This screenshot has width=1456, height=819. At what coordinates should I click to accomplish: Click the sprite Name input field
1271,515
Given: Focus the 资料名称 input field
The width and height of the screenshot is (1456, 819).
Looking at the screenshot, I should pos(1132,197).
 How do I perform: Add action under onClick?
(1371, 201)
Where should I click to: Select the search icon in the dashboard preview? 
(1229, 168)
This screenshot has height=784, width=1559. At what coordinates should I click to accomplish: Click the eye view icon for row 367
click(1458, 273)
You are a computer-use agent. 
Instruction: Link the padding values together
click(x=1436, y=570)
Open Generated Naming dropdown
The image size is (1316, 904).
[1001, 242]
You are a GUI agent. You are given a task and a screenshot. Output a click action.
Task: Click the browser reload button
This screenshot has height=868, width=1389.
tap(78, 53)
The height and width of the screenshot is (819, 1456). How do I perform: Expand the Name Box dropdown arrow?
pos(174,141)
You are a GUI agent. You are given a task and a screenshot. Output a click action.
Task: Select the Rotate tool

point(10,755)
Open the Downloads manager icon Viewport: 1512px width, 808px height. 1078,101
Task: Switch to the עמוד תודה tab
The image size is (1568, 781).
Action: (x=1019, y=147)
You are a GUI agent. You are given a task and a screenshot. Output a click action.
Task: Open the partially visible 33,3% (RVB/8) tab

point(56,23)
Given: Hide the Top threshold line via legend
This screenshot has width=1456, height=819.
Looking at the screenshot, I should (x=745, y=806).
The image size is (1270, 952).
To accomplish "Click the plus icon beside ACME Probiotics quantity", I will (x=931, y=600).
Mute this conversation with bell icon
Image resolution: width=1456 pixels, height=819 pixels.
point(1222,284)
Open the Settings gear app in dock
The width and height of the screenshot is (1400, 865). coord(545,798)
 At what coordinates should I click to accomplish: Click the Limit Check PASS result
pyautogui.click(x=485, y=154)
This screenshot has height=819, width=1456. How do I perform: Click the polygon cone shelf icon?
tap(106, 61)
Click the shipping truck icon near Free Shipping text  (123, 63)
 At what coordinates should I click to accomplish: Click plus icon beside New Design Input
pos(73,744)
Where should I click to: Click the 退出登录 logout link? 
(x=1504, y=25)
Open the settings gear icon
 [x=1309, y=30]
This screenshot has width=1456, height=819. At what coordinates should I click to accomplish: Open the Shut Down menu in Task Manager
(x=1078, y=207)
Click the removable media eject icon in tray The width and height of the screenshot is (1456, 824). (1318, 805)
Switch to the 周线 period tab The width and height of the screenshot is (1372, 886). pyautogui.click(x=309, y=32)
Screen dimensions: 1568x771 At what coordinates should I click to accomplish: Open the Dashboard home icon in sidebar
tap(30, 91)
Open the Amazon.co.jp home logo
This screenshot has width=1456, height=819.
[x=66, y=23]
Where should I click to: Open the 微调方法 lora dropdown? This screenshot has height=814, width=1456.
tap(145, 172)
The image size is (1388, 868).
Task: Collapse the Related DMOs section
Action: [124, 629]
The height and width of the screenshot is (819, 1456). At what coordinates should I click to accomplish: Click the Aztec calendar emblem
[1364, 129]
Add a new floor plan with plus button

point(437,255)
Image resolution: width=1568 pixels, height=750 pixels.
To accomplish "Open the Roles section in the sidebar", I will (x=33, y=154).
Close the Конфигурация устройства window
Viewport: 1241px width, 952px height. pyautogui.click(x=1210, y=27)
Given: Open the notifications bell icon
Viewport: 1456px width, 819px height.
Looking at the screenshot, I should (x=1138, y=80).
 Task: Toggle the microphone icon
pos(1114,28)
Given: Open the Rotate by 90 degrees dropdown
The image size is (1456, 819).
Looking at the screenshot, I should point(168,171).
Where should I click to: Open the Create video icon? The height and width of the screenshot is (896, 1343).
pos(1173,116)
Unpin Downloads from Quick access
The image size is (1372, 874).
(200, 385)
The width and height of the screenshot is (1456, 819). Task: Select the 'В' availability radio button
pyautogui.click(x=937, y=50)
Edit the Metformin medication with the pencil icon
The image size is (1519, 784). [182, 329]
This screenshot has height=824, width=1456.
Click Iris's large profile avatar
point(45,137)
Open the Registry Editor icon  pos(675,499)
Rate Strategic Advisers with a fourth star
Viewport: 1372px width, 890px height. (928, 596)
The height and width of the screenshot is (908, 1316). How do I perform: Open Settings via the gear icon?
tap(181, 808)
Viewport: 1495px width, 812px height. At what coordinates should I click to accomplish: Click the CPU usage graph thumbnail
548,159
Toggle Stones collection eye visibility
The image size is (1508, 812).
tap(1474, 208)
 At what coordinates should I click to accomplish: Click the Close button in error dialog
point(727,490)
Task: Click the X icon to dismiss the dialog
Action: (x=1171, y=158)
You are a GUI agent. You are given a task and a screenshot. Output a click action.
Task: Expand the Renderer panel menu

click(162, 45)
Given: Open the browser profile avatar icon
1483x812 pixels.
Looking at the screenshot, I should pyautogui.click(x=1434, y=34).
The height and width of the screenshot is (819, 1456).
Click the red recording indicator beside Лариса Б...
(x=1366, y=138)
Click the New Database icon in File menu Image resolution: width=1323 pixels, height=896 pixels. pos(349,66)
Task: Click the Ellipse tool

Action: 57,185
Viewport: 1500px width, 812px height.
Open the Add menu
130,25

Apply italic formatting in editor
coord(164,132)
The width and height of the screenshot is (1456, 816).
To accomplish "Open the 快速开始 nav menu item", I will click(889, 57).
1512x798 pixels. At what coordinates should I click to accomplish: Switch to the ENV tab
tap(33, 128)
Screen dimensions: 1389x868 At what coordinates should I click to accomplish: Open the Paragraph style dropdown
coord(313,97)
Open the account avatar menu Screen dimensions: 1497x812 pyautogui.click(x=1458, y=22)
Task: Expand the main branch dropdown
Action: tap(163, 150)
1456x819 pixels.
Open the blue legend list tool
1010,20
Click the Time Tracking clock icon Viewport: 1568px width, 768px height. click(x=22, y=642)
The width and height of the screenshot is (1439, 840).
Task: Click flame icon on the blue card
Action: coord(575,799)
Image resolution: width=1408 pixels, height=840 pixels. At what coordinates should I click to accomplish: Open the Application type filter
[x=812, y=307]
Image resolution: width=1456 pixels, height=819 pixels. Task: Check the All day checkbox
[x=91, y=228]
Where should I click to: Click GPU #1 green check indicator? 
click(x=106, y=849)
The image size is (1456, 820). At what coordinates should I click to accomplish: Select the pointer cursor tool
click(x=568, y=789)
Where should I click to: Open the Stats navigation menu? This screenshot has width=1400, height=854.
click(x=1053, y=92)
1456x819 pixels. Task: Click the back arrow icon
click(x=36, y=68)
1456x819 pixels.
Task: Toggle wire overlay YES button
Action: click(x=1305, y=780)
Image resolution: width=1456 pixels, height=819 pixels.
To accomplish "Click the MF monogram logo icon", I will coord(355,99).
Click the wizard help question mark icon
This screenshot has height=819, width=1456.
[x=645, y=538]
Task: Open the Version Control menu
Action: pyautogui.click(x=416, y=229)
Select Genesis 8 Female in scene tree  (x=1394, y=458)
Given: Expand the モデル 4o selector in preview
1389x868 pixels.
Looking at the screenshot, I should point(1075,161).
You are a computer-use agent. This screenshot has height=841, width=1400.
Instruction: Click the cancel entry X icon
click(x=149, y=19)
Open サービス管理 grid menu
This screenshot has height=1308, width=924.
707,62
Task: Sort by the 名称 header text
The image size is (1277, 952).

Work request >>
Restate word for word the entries above, starting at the line with "Viewport: 1500px width, 812px height." and ending at the line with "Given: Expand the モデル 4o selector in preview", inclusive, and no others.

Answer below >>
Viewport: 1500px width, 812px height.
Open the Add menu
130,25

Apply italic formatting in editor
coord(164,132)
The width and height of the screenshot is (1456, 816).
To accomplish "Open the 快速开始 nav menu item", I will click(889, 57).
1512x798 pixels. At what coordinates should I click to accomplish: Switch to the ENV tab
tap(33, 128)
Screen dimensions: 1389x868 At what coordinates should I click to accomplish: Open the Paragraph style dropdown
coord(313,97)
Open the account avatar menu Screen dimensions: 1497x812 pyautogui.click(x=1458, y=22)
Task: Expand the main branch dropdown
Action: tap(163, 150)
1456x819 pixels.
Open the blue legend list tool
1010,20
Click the Time Tracking clock icon Viewport: 1568px width, 768px height. click(x=22, y=642)
The width and height of the screenshot is (1439, 840).
Task: Click flame icon on the blue card
Action: coord(575,799)
Image resolution: width=1408 pixels, height=840 pixels. At what coordinates should I click to accomplish: Open the Application type filter
[x=812, y=307]
Image resolution: width=1456 pixels, height=819 pixels. Task: Check the All day checkbox
[x=91, y=228]
Where should I click to: Click GPU #1 green check indicator? 
click(x=106, y=849)
The image size is (1456, 820). At what coordinates should I click to accomplish: Select the pointer cursor tool
click(x=568, y=789)
Where should I click to: Open the Stats navigation menu? This screenshot has width=1400, height=854.
click(x=1053, y=92)
1456x819 pixels. Task: Click the back arrow icon
click(x=36, y=68)
1456x819 pixels.
Task: Toggle wire overlay YES button
Action: click(x=1305, y=780)
Image resolution: width=1456 pixels, height=819 pixels.
To accomplish "Click the MF monogram logo icon", I will coord(355,99).
Click the wizard help question mark icon
This screenshot has height=819, width=1456.
[x=645, y=538]
Task: Open the Version Control menu
Action: pyautogui.click(x=416, y=229)
Select Genesis 8 Female in scene tree  (x=1394, y=458)
Given: Expand the モデル 4o selector in preview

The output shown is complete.